*** RECORDS SUPPLIED ***
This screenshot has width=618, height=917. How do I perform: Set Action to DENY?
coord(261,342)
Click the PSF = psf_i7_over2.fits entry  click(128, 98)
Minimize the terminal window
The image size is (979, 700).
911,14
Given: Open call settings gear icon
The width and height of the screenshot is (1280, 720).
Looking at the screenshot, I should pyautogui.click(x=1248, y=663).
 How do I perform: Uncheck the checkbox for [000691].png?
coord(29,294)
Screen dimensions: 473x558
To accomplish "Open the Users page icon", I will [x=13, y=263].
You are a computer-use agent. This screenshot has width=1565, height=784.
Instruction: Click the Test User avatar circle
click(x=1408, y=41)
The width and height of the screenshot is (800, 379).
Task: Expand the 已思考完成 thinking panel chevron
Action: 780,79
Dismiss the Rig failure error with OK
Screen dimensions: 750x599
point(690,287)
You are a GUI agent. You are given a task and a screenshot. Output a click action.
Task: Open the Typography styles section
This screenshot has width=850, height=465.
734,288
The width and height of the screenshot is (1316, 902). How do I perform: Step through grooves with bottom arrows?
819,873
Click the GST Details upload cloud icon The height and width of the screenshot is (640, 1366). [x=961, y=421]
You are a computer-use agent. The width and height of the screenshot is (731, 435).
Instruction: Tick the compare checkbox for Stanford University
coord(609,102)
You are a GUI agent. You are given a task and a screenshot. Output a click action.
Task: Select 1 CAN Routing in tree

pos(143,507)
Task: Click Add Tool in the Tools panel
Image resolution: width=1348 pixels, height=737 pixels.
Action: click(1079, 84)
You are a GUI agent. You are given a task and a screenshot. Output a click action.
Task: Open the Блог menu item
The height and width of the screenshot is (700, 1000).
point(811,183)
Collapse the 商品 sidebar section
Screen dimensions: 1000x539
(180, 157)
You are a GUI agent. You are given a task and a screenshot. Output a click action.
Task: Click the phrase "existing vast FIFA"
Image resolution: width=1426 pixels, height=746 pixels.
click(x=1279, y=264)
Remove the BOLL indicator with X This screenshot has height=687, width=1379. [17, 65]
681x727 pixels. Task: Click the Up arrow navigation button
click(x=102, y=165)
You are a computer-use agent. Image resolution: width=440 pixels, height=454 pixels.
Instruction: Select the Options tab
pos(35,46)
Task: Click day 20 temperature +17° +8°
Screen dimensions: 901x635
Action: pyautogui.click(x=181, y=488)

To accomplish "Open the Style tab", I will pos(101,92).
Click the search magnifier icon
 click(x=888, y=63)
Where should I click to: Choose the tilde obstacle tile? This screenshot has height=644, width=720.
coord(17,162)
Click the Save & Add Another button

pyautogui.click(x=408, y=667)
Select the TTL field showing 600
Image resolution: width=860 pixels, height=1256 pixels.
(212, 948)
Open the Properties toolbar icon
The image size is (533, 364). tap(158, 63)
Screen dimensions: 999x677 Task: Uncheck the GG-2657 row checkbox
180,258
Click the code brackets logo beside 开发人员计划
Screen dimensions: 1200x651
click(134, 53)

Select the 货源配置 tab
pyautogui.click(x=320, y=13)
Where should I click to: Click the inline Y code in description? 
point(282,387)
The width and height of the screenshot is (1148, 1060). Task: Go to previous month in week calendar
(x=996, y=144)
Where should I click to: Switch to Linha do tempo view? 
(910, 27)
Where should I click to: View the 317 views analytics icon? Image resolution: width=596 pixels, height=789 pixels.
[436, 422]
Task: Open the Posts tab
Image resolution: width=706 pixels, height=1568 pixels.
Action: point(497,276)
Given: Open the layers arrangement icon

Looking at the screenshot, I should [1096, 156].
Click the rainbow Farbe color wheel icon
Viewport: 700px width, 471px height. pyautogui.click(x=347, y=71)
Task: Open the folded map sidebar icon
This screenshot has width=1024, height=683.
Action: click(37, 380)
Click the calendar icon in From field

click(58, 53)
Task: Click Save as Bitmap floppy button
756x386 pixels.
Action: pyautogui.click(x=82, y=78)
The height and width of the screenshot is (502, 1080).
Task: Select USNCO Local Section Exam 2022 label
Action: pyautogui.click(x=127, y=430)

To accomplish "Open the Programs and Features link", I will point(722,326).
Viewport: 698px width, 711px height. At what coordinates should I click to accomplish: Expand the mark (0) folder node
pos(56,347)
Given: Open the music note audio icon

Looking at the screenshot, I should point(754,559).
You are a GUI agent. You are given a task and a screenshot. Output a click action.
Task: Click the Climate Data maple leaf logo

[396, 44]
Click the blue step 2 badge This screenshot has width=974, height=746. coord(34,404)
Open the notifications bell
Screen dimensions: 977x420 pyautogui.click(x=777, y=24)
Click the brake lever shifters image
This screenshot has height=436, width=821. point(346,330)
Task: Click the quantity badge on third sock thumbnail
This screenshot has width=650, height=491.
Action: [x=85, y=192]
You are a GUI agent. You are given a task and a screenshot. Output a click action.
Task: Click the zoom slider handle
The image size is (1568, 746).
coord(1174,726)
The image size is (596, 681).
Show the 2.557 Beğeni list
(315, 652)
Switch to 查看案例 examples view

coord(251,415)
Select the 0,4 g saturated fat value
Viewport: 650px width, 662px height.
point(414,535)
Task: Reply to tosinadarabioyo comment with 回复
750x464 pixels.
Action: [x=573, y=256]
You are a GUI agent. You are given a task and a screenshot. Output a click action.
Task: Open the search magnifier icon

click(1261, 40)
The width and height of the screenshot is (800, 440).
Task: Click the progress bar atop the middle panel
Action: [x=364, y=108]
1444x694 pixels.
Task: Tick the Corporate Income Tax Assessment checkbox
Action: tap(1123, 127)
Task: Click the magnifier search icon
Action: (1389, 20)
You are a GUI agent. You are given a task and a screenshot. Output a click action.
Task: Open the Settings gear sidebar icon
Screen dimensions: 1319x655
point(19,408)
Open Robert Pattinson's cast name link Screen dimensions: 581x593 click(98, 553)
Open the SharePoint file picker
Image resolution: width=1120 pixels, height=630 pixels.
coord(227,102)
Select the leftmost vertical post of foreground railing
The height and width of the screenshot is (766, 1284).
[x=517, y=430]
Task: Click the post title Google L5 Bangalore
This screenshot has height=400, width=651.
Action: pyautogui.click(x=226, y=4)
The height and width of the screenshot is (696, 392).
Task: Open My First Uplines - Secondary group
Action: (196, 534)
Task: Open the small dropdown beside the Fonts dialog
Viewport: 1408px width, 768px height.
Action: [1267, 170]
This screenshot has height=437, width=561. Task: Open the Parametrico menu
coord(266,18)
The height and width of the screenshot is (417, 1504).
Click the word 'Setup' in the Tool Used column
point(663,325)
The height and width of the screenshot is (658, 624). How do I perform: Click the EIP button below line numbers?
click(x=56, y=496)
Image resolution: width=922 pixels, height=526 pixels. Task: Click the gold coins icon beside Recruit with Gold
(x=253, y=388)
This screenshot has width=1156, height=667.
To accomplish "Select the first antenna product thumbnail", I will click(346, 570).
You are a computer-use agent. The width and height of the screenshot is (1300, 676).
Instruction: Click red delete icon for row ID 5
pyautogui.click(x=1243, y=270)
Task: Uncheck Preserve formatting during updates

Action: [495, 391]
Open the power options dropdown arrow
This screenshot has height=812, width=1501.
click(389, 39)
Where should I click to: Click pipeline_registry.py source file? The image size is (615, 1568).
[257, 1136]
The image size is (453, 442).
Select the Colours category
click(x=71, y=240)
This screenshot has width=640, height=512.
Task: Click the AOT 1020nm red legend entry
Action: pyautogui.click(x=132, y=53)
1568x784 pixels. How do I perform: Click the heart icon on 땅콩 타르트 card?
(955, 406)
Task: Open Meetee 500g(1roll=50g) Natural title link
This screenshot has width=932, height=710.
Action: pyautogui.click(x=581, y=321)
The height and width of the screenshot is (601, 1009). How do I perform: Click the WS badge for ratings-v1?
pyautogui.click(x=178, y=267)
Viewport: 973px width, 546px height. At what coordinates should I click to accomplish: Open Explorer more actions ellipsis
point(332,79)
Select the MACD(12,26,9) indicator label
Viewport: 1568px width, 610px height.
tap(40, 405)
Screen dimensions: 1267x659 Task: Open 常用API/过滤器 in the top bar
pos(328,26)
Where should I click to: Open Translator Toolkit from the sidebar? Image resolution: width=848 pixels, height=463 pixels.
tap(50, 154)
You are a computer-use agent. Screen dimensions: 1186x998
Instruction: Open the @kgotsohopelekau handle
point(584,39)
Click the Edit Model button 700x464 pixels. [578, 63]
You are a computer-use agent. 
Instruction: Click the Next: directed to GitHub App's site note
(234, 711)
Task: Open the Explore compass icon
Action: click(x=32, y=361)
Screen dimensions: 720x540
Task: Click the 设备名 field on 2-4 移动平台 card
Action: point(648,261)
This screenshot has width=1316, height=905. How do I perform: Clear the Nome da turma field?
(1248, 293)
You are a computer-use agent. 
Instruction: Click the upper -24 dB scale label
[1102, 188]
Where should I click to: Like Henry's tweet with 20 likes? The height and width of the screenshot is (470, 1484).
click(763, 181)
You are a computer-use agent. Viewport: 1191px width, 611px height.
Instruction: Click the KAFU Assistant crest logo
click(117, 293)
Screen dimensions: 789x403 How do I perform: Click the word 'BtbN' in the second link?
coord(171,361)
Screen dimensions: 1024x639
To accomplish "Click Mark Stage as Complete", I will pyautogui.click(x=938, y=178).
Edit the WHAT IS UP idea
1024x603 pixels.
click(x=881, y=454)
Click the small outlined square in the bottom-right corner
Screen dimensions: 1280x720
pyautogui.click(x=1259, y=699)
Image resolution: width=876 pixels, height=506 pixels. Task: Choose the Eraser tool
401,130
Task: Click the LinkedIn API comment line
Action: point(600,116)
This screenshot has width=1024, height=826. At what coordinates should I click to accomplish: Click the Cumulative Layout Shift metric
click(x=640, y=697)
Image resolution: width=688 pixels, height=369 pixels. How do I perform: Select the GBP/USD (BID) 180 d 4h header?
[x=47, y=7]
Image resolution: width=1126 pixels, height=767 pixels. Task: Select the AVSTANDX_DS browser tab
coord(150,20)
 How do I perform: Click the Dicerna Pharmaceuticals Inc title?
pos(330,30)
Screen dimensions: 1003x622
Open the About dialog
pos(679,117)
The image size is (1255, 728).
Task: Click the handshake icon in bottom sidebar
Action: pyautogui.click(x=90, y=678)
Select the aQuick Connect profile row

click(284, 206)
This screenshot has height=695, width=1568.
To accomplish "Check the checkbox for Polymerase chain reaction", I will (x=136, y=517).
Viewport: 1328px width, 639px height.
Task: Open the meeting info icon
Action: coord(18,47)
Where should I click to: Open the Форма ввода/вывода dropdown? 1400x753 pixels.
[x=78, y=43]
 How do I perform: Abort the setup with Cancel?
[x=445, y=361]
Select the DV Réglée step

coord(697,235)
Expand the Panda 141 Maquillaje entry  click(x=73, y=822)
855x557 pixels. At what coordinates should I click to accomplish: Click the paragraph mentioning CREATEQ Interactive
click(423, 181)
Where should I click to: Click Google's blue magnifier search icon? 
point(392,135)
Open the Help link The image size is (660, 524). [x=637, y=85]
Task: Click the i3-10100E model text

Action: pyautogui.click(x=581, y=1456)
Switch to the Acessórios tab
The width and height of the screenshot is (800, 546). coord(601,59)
*** End of RECORDS SUPPLIED ***
» **EXERCISE OBJECTIVE**:
How many of the lines above include the word "computer"? Give that number without comment.

» **SOLVED EXERCISE**:
8